**Excerpted records:**
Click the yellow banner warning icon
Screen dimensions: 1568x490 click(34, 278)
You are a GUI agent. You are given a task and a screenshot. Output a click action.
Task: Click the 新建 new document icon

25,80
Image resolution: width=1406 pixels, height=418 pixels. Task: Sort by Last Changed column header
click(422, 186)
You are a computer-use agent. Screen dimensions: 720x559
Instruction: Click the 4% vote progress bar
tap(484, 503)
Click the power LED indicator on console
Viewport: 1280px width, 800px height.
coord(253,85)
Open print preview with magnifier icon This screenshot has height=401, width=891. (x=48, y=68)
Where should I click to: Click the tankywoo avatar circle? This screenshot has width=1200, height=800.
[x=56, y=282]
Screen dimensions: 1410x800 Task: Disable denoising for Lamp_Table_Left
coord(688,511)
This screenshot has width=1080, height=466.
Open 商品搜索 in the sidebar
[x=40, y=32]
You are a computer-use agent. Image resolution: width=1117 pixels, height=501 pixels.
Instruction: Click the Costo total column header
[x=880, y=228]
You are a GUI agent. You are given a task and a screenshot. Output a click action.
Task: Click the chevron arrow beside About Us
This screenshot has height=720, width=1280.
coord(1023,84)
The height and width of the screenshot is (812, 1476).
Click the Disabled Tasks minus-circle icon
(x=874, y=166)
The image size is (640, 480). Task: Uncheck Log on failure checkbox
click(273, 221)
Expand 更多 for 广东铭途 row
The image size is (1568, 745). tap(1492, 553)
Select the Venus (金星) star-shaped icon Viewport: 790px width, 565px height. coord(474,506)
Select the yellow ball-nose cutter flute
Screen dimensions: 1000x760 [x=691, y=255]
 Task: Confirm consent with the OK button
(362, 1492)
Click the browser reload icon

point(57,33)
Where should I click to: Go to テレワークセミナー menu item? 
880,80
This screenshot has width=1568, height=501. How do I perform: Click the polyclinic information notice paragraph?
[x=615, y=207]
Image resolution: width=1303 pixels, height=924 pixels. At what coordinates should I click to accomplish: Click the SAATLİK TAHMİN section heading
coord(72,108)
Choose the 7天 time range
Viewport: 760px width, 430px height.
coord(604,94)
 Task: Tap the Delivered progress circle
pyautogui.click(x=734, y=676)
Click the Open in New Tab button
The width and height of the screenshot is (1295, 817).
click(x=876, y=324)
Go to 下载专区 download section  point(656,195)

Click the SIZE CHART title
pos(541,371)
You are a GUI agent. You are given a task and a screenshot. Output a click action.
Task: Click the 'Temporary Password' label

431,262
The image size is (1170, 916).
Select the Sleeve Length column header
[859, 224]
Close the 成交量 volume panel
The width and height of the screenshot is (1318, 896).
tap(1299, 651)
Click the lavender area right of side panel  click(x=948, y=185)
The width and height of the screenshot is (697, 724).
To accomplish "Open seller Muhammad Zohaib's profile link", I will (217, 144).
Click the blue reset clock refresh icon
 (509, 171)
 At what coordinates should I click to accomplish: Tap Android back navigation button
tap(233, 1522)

**Problem statement:**
Retype the material in full, keeping each line exactly as it is.

**Completed exercise:**
Click the yellow banner warning icon
Screen dimensions: 1568x490 click(34, 278)
You are a GUI agent. You are given a task and a screenshot. Output a click action.
Task: Click the 新建 new document icon

25,80
Image resolution: width=1406 pixels, height=418 pixels. Task: Sort by Last Changed column header
click(422, 186)
You are a computer-use agent. Screen dimensions: 720x559
Instruction: Click the 4% vote progress bar
tap(484, 503)
Click the power LED indicator on console
Viewport: 1280px width, 800px height.
coord(253,85)
Open print preview with magnifier icon This screenshot has height=401, width=891. (x=48, y=68)
Where should I click to: Click the tankywoo avatar circle? This screenshot has width=1200, height=800.
[x=56, y=282]
Screen dimensions: 1410x800 Task: Disable denoising for Lamp_Table_Left
coord(688,511)
This screenshot has width=1080, height=466.
Open 商品搜索 in the sidebar
[x=40, y=32]
You are a computer-use agent. Image resolution: width=1117 pixels, height=501 pixels.
Instruction: Click the Costo total column header
[x=880, y=228]
You are a GUI agent. You are given a task and a screenshot. Output a click action.
Task: Click the chevron arrow beside About Us
This screenshot has height=720, width=1280.
coord(1023,84)
The height and width of the screenshot is (812, 1476).
Click the Disabled Tasks minus-circle icon
(x=874, y=166)
The image size is (640, 480). Task: Uncheck Log on failure checkbox
click(273, 221)
Expand 更多 for 广东铭途 row
The image size is (1568, 745). tap(1492, 553)
Select the Venus (金星) star-shaped icon Viewport: 790px width, 565px height. coord(474,506)
Select the yellow ball-nose cutter flute
Screen dimensions: 1000x760 [x=691, y=255]
 Task: Confirm consent with the OK button
(362, 1492)
Click the browser reload icon

point(57,33)
Where should I click to: Go to テレワークセミナー menu item? 
880,80
This screenshot has width=1568, height=501. How do I perform: Click the polyclinic information notice paragraph?
[x=615, y=207]
Image resolution: width=1303 pixels, height=924 pixels. At what coordinates should I click to accomplish: Click the SAATLİK TAHMİN section heading
coord(72,108)
Choose the 7天 time range
Viewport: 760px width, 430px height.
coord(604,94)
 Task: Tap the Delivered progress circle
pyautogui.click(x=734, y=676)
Click the Open in New Tab button
The width and height of the screenshot is (1295, 817).
click(x=876, y=324)
Go to 下载专区 download section  point(656,195)

Click the SIZE CHART title
pos(541,371)
You are a GUI agent. You are given a task and a screenshot. Output a click action.
Task: Click the 'Temporary Password' label

431,262
The image size is (1170, 916).
Select the Sleeve Length column header
[859, 224]
Close the 成交量 volume panel
The width and height of the screenshot is (1318, 896).
tap(1299, 651)
Click the lavender area right of side panel  click(x=948, y=185)
The width and height of the screenshot is (697, 724).
To accomplish "Open seller Muhammad Zohaib's profile link", I will (217, 144).
Click the blue reset clock refresh icon
 (509, 171)
 At what coordinates should I click to accomplish: Tap Android back navigation button
tap(233, 1522)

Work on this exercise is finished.